# Notebook 2: Use SageMaker Training Jobs to Accelerate Model Development

## Learning Objectives
- Use SageMaker processing and training jobs to optimize cost and performance
- Compare model performance using SageMaker MLflow
- Deploy a model as an endpoint for real-time inference

## Environment Notes:
This notebook was created and tested on an `ml.t3.medium (2 vCPU + 4 GiB)` notebook instance running the `Python 3.0 (Data Science)` kernel in SageMaker Studio.

---

## 1. Background
In notebook 1 of this series, we demonstrated using RNAseq data to predict HER2 status using the compute resources on the notebook server. However, using notebook server resources to process large amounts of data or train complex models is generally not a good idea. It's possible to scale up your notebook server, but any time you spend on non-compute intensive tasks (i.e. most of your time) will be wasted. A better idea is to run your notebook on a small server and submit compute-intensive tasks to independent jobs. SageMaker provides managed services for running data processing, model training, and hyperparameter tuning jobs. In this notebook, we'll demonstrate how to leverage these services to optimize the performance and cost of our tasks.

Specifically, we'll demonstrate two best practices: **Jobs** and **Experiments**.

These best practices play a key role in the **Prepare Data** and **Model Development** phases of the Machine Learning Lifecycle. For more information, please refer to the [Machine Learning Best Practices in Healthcare and Life Sciences Whitepaper](https://d1.awsstatic.com/whitepapers/ML-best-practices-health-science.pdf?did=wp_card&trk=wp_card).

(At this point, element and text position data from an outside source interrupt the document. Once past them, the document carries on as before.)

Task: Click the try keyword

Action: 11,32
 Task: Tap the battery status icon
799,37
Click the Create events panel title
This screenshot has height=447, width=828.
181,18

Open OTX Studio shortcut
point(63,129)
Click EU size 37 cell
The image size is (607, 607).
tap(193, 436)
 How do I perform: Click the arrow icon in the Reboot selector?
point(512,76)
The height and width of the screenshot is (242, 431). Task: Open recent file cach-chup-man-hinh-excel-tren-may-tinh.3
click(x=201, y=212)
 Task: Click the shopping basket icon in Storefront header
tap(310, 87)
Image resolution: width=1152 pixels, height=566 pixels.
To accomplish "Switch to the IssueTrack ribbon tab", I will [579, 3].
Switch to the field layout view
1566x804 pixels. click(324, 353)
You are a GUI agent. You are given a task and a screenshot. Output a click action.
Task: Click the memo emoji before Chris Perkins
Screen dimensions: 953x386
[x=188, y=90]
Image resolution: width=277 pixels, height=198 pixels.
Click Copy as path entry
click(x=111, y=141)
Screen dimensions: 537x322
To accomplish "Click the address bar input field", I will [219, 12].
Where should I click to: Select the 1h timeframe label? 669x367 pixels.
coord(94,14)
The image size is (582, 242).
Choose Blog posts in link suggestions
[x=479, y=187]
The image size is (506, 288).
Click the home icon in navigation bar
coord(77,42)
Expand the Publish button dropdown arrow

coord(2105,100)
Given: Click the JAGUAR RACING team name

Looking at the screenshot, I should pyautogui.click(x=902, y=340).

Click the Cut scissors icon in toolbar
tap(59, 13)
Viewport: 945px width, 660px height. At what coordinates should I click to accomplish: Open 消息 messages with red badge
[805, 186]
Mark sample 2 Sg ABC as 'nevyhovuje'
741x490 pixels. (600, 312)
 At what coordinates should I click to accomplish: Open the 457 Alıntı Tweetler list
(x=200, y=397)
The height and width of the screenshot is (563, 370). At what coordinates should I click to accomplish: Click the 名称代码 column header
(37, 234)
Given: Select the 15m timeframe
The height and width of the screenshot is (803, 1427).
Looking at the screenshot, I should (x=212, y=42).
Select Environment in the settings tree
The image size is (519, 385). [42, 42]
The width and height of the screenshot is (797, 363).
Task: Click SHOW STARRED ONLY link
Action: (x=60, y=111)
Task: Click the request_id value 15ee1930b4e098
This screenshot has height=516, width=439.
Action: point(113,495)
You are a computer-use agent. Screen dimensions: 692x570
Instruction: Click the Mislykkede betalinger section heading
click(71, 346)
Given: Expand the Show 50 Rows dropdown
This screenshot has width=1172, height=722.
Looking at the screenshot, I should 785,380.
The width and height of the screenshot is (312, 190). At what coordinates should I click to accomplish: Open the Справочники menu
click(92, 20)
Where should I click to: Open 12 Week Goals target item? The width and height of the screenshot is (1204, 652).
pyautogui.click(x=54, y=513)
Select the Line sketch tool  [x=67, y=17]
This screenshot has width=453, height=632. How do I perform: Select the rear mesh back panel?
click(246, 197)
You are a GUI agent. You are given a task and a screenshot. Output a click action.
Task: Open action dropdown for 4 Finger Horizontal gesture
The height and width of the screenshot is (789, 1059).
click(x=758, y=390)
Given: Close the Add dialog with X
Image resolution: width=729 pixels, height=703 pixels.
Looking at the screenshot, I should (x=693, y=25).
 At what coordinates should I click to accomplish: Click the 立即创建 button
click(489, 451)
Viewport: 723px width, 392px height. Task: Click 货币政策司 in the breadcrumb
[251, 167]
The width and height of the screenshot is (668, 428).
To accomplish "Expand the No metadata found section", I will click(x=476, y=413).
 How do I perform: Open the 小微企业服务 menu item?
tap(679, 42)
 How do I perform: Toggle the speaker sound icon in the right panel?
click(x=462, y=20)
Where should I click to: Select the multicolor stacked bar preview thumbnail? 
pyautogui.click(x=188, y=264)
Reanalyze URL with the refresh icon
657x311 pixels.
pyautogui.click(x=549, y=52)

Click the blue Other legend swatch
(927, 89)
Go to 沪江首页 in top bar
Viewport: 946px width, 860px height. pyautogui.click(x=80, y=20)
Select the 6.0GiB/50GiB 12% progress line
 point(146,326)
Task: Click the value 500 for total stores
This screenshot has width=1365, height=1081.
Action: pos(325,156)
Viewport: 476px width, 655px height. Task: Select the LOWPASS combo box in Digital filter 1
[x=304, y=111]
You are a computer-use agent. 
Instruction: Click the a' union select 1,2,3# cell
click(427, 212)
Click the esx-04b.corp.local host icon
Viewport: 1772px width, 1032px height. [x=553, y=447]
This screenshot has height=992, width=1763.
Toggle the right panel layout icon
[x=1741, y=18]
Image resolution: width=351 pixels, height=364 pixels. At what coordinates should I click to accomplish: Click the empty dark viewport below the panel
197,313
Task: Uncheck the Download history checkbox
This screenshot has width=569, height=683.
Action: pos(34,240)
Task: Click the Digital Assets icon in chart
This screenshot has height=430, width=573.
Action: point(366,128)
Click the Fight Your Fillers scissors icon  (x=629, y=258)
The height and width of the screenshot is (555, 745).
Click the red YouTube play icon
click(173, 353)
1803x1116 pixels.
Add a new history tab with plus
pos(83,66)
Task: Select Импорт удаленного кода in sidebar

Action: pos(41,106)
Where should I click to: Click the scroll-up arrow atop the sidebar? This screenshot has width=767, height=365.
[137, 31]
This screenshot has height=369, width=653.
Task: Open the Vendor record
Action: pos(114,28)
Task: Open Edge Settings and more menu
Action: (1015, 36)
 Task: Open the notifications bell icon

![Machine Learning Life Cycle - Part 1](img/MLLC1.png "ML Life Cycle - Part 1")

---

## 1.1. SageMaker Jobs

[SageMaker](https://docs.aws.amazon.com/sagemaker/latest/dg/whatis.html) processing, training, and hyperparameter optimization (HPO) jobs allow data scientists to submit compute-heavy processes to external services. This keeps costs optimized and ensures that these tasks run in reproducible environments. It also improves data scientist productivity by allowing these jobs to run in "the background" and provides resiliancy if something happens to your notebook environment.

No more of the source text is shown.